(THE PROBLEM)
Please copy the records below without any change, from the line containing "Image resolution: width=1000" through the line containing "(146, 206).", including both of those lines.

(DATA TO PROCESS)
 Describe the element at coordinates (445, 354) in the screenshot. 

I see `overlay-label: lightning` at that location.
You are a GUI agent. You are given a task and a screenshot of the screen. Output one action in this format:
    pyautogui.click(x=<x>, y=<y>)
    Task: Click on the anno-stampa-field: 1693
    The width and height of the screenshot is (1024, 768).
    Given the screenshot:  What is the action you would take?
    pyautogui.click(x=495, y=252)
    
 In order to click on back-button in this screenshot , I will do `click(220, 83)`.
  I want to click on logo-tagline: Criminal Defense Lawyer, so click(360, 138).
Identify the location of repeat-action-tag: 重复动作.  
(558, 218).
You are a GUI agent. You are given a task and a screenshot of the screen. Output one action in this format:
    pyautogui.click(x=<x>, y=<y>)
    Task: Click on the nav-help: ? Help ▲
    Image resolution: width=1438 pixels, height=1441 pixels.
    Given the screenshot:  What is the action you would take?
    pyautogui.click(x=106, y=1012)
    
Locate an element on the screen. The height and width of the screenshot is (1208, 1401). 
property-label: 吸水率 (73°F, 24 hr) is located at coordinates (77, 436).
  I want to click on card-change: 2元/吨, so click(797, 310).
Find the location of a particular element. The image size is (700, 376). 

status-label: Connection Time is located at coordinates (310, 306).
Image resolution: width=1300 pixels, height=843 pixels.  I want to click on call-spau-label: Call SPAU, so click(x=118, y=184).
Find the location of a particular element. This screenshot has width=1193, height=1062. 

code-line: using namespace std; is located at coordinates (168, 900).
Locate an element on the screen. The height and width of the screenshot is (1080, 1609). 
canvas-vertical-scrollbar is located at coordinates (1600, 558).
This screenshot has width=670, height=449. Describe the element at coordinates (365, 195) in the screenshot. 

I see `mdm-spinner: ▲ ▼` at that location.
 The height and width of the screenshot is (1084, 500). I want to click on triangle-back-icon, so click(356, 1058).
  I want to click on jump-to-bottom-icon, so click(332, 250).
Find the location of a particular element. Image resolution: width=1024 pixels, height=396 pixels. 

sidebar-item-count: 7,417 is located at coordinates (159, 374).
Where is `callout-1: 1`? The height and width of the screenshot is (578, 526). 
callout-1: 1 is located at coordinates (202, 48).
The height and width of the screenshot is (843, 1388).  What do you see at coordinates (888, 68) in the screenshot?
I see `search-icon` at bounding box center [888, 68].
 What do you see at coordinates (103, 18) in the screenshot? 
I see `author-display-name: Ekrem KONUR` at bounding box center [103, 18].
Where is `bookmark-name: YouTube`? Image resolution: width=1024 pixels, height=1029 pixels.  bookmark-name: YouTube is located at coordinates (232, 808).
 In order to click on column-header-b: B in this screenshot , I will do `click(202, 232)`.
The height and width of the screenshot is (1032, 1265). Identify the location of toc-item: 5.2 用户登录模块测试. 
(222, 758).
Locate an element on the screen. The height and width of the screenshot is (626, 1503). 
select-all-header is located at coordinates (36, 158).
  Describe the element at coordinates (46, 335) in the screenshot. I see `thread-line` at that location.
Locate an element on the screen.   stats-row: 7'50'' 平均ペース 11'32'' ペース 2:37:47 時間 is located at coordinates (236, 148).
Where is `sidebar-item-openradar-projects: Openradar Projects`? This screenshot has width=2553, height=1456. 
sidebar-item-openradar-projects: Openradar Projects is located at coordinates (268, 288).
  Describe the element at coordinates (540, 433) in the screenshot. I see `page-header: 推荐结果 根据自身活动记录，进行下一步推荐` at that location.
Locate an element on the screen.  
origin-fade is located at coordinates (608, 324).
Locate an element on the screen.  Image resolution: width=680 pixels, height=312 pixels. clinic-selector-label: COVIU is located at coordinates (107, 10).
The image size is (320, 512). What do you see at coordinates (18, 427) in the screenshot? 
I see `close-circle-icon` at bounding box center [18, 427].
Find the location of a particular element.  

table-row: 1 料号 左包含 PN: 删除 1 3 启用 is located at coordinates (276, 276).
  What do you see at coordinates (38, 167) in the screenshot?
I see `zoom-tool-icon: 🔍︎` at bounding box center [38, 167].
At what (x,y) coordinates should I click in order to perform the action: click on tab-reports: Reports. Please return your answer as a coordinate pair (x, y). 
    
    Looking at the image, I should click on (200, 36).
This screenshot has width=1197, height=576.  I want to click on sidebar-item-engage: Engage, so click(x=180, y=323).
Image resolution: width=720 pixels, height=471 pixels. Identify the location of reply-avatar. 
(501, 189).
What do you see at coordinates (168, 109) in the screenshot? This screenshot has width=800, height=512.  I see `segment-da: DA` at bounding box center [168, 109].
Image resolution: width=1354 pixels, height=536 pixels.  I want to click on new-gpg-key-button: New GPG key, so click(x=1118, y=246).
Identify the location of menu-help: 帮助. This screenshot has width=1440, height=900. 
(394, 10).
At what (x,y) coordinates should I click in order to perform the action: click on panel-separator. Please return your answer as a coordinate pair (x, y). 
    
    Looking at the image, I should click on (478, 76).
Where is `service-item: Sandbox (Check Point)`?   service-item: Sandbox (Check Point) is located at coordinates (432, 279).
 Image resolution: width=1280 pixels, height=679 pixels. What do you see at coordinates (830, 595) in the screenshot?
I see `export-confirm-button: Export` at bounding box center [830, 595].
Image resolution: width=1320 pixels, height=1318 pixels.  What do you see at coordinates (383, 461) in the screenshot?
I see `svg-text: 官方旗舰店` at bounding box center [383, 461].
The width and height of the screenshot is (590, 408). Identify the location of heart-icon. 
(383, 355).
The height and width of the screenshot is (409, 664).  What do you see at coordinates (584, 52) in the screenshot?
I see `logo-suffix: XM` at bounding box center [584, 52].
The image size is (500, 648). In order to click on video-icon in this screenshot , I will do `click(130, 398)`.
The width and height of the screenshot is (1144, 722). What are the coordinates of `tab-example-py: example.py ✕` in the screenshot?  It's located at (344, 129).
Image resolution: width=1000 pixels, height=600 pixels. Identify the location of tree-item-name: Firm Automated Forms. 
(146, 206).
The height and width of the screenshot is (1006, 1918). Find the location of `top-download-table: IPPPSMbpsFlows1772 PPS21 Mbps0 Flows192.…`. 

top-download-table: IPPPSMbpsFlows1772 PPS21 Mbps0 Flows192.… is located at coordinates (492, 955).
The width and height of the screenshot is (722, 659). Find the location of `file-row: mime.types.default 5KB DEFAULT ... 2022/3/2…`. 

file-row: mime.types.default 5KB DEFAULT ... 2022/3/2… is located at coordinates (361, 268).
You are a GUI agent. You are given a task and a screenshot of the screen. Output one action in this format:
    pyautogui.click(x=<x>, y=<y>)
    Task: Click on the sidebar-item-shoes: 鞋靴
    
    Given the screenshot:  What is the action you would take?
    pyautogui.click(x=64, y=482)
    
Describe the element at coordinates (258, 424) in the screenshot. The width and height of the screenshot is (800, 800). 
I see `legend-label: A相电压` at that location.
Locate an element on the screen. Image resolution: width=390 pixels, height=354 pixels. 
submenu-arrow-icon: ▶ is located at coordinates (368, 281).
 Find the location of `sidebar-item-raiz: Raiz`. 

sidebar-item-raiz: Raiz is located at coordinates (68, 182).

(SOLUTION FOR THIS PROBLEM)
Image resolution: width=1000 pixels, height=600 pixels. Identify the location of tree-item-name: Firm Automated Forms. 
(146, 206).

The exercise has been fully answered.